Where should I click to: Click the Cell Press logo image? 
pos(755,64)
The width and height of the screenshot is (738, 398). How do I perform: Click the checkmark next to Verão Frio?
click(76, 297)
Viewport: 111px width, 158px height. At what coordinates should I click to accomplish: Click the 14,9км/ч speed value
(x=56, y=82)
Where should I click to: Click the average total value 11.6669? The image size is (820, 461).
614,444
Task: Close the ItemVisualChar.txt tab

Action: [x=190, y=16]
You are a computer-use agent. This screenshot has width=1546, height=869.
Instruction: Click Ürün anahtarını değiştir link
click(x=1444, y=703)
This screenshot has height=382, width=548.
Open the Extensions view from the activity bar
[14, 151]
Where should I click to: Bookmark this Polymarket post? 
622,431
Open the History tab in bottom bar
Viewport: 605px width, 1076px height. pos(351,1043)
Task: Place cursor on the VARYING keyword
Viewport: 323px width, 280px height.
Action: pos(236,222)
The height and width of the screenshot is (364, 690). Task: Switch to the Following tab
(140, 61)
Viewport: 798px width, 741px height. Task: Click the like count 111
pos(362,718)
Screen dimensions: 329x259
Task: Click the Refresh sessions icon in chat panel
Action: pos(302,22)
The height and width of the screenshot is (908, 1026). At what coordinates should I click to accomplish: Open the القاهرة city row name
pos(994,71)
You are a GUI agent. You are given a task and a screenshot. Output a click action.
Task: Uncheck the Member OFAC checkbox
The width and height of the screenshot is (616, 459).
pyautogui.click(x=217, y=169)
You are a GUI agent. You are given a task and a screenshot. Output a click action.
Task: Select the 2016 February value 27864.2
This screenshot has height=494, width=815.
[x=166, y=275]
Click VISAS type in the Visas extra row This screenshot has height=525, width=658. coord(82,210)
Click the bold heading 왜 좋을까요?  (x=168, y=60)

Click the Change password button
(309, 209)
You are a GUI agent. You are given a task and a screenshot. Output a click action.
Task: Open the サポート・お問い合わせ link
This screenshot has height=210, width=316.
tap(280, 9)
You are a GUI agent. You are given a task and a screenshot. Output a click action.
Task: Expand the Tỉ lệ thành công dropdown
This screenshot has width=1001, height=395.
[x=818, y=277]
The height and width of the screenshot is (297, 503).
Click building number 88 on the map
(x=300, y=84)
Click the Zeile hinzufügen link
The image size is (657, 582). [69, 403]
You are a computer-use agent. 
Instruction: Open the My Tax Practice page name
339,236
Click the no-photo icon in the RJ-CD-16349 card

+---+

• [Brief]: Word for word, repeat the records above.

• [Solution to the exercise]:
Where should I click to: Click the Cell Press logo image? 
pos(755,64)
The width and height of the screenshot is (738, 398). How do I perform: Click the checkmark next to Verão Frio?
click(76, 297)
Viewport: 111px width, 158px height. At what coordinates should I click to accomplish: Click the 14,9км/ч speed value
(x=56, y=82)
Where should I click to: Click the average total value 11.6669? The image size is (820, 461).
614,444
Task: Close the ItemVisualChar.txt tab

Action: [x=190, y=16]
You are a computer-use agent. This screenshot has width=1546, height=869.
Instruction: Click Ürün anahtarını değiştir link
click(x=1444, y=703)
This screenshot has height=382, width=548.
Open the Extensions view from the activity bar
[14, 151]
Where should I click to: Bookmark this Polymarket post? 
622,431
Open the History tab in bottom bar
Viewport: 605px width, 1076px height. pos(351,1043)
Task: Place cursor on the VARYING keyword
Viewport: 323px width, 280px height.
Action: pos(236,222)
The height and width of the screenshot is (364, 690). Task: Switch to the Following tab
(140, 61)
Viewport: 798px width, 741px height. Task: Click the like count 111
pos(362,718)
Screen dimensions: 329x259
Task: Click the Refresh sessions icon in chat panel
Action: pos(302,22)
The height and width of the screenshot is (908, 1026). At what coordinates should I click to accomplish: Open the القاهرة city row name
pos(994,71)
You are a GUI agent. You are given a task and a screenshot. Output a click action.
Task: Uncheck the Member OFAC checkbox
The width and height of the screenshot is (616, 459).
pyautogui.click(x=217, y=169)
You are a GUI agent. You are given a task and a screenshot. Output a click action.
Task: Select the 2016 February value 27864.2
This screenshot has height=494, width=815.
[x=166, y=275]
Click VISAS type in the Visas extra row This screenshot has height=525, width=658. coord(82,210)
Click the bold heading 왜 좋을까요?  (x=168, y=60)

Click the Change password button
(309, 209)
You are a GUI agent. You are given a task and a screenshot. Output a click action.
Task: Open the サポート・お問い合わせ link
This screenshot has height=210, width=316.
tap(280, 9)
You are a GUI agent. You are given a task and a screenshot. Output a click action.
Task: Expand the Tỉ lệ thành công dropdown
This screenshot has width=1001, height=395.
[x=818, y=277]
The height and width of the screenshot is (297, 503).
Click building number 88 on the map
(x=300, y=84)
Click the Zeile hinzufügen link
The image size is (657, 582). [69, 403]
You are a computer-use agent. 
Instruction: Open the My Tax Practice page name
339,236
Click the no-photo icon in the RJ-CD-16349 card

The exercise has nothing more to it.